- **Exercise objective**:
Set down every entry exactly as it stands, omitting any picture.

(Saved data entries)
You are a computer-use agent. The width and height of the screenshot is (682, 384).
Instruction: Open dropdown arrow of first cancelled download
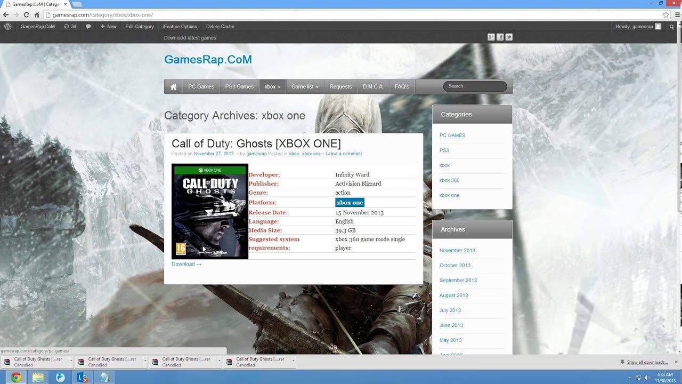point(71,362)
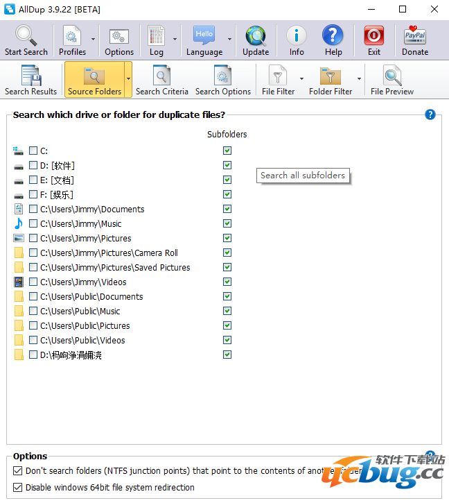The width and height of the screenshot is (449, 503).
Task: Expand the Profiles dropdown arrow
Action: [94, 40]
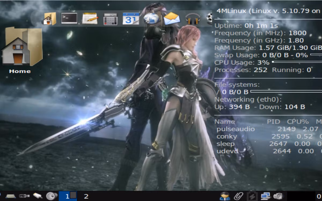This screenshot has height=201, width=322.
Task: Launch the web browser globe icon
Action: tap(151, 19)
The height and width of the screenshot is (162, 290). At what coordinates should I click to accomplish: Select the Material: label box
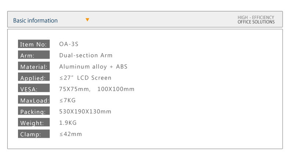pyautogui.click(x=34, y=66)
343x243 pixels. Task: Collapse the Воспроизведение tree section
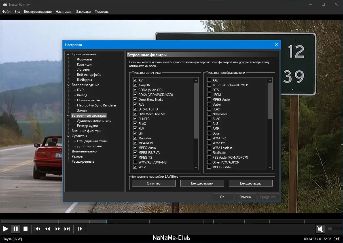tap(68, 85)
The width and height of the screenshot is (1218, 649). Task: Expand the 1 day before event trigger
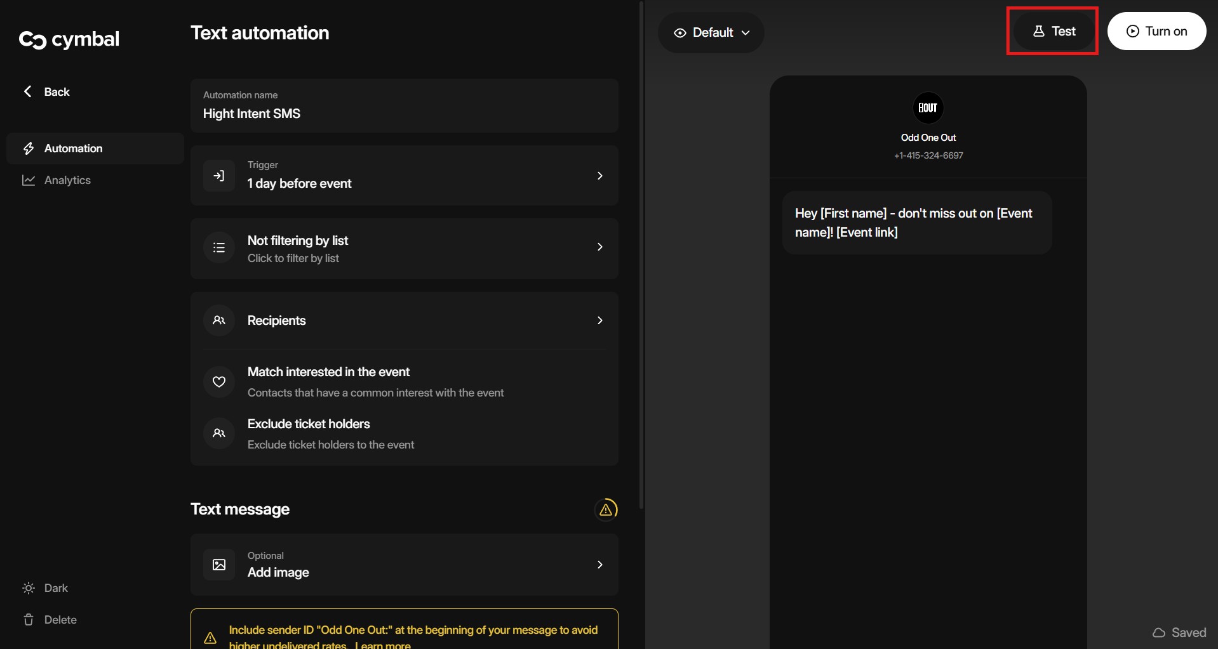tap(599, 176)
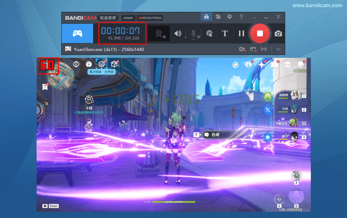Expand the chevron on the status bar
Screen dimensions: 347x218
[279, 49]
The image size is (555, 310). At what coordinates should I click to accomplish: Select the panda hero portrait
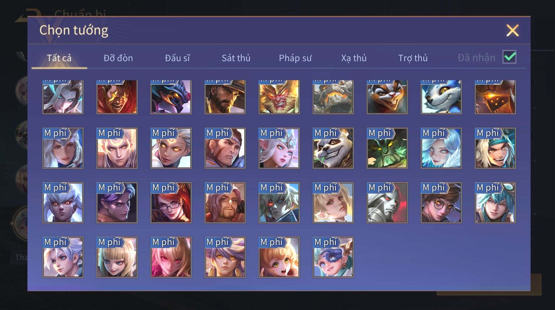(333, 148)
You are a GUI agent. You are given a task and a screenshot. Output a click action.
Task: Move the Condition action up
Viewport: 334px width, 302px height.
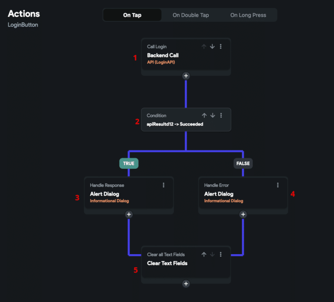point(204,115)
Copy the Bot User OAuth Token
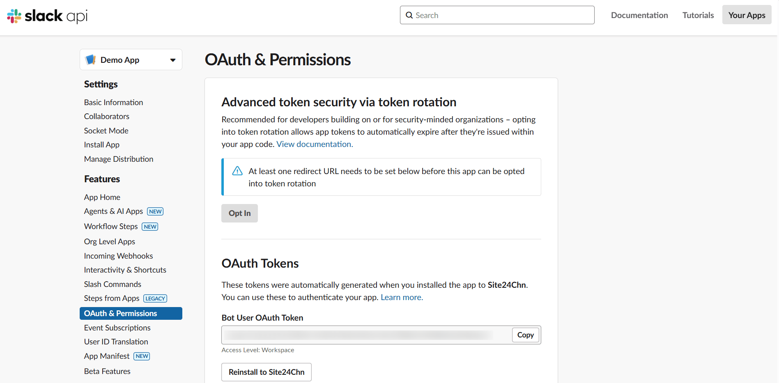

- **Answer to the problem**:
You are a computer-use agent. The width and height of the screenshot is (682, 384).
Instruction: Open dropdown arrow of first cancelled download
point(71,362)
The width and height of the screenshot is (449, 503).
Task: Expand the Profiles dropdown arrow
Action: [94, 40]
This screenshot has height=201, width=322.
Task: Launch the web browser globe icon
Action: tap(151, 19)
The height and width of the screenshot is (162, 290). At what coordinates should I click to accomplish: Select the Material: label box
pyautogui.click(x=34, y=66)
343x243 pixels. Task: Collapse the Воспроизведение tree section
tap(68, 85)
The width and height of the screenshot is (1218, 649). Task: Expand the 1 day before event trigger
tap(599, 176)
Expand the chevron on the status bar
Screen dimensions: 347x218
[279, 49]
The image size is (555, 310). At what coordinates should I click to accomplish: Select the panda hero portrait
(333, 148)
You are a GUI agent. You are given a task and a screenshot. Output a click action.
Task: Move the Condition action up
Viewport: 334px width, 302px height.
point(204,115)
Copy the Bot User OAuth Token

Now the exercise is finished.